Once you reach late November & early December, you don’t have to look far to find several adaptations of a certain Charles Dickens novella – the key is finding an original take on the story. That is certainly the case with Goblin Theatre’s version of A Christmas Carol; performed in the Baroque surroundings of the Painted Hall (part of the Old Royal Naval College), Ebeneezer Scrooge distractedly takes several wrong turns and ends up in Greenwich – the guest of honour at a ghostly carol service. Though that may disappoint sticklers who picture the action in & around the City of London, Greenwich was an area close to Dickens’ heart – he visited often, and it also featured in several of his other works over the years.

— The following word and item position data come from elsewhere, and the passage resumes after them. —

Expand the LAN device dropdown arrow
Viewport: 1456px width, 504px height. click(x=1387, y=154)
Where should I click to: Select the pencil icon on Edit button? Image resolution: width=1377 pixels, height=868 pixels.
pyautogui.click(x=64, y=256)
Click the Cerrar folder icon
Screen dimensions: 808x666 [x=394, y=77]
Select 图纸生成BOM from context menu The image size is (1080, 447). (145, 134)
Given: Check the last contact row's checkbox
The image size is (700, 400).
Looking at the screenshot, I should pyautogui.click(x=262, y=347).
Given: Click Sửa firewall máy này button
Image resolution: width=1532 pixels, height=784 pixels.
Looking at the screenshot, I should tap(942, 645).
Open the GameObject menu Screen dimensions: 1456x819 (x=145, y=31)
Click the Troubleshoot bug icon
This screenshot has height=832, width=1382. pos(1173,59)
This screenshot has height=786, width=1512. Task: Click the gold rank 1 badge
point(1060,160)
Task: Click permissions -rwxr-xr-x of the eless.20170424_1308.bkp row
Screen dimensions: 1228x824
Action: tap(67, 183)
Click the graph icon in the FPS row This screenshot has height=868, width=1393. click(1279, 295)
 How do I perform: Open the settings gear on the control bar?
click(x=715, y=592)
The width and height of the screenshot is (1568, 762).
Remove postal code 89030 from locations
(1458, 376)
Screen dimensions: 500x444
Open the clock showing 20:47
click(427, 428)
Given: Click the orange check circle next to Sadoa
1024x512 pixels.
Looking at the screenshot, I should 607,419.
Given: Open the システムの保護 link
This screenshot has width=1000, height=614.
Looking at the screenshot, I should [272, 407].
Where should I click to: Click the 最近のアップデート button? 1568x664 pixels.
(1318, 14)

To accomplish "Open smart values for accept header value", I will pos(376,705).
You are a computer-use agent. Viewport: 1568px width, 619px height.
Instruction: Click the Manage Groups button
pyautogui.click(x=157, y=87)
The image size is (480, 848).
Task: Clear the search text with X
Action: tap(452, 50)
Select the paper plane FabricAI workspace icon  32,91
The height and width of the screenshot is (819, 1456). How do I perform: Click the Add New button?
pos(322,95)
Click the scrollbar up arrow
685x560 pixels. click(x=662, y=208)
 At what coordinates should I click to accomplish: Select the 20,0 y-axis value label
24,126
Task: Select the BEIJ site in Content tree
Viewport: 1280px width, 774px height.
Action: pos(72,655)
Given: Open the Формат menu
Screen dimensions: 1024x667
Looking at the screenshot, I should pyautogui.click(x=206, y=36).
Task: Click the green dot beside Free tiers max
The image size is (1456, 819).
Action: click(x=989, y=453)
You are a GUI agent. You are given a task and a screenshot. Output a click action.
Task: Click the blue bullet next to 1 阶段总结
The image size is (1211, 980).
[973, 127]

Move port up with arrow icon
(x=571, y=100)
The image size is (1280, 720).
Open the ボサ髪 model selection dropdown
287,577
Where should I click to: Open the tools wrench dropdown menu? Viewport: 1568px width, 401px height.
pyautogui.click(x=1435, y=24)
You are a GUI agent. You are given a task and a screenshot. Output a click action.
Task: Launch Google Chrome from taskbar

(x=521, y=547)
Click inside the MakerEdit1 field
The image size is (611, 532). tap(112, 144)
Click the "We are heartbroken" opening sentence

The whole point of A Christmas Carol is the central message of love and redemption, not detailing the geography, so it’s important to focus on whether this comes across. Thanks to a combination of the eerie surroundings and some emotive musical moments, it definitely does. Though storytelling through song can help to pack extra intricacies into a short show (either with emotional performances or peppering numbers with lots of little details), condensing the tale down to around 60 minutes does still make Scrooge’s change of character feel like it’s developing a tad faster than you’d expect – though Mia Jerome does well in showing the idea of change subtly take hold of Scrooge following his encounters with Tiny Tim and his future grave.
By and large the cast combat the echoey nature of the room, and even manage to use the unique acoustics to their advantage. Here is where it definitely helps to be mostly communicating through music – by not having to cram lots of dialogue in, the cast can afford to take their time with delivery and ensure that the audience (seated in the round) can hear pretty much every syllable.
Matt Burns leads proceedings well as a guitar-clad Jacob Marley, the ghost of Scrooge’s old business partner who draws him to the supernatural celebrations in order to open his eyes; for the most part the show is a fairly light-hearted affair, but Burns is capable of leading us down a slightly darker path – there are hints of the diabolical as he rebuffs Scrooge’s attempts to leave the ‘party’. Victoria Boyce, Niccolò Curradi & Rob Gathercole ably support, taking on the remaining roles (notably the Ghosts of Christmas Past, Present & Yet to Come) whilst also providing the bulk of the musical backing. And the beauty of the concept of this production is that we audience members get the real sense that we are the ghostly congregation gathered to watch this most unearthly of carol services.
It is a real achievement to come up with such an original spin on the source material, and then deliver with a selection of truly excellent songs and memorable performances – even finding a way of making us question the fate of Tiny Tim..! And for a cold, dark (almost) winter night, the fact that it can whisk us off on this magical journey for an hour and then send us on our merry way is a gift in itself. A very special way in which to introduce someone to (or revisit) the story this festive season.
My verdict? A truly original take on the well-known festive story – the songs and atmospheric surroundings make for a very special event.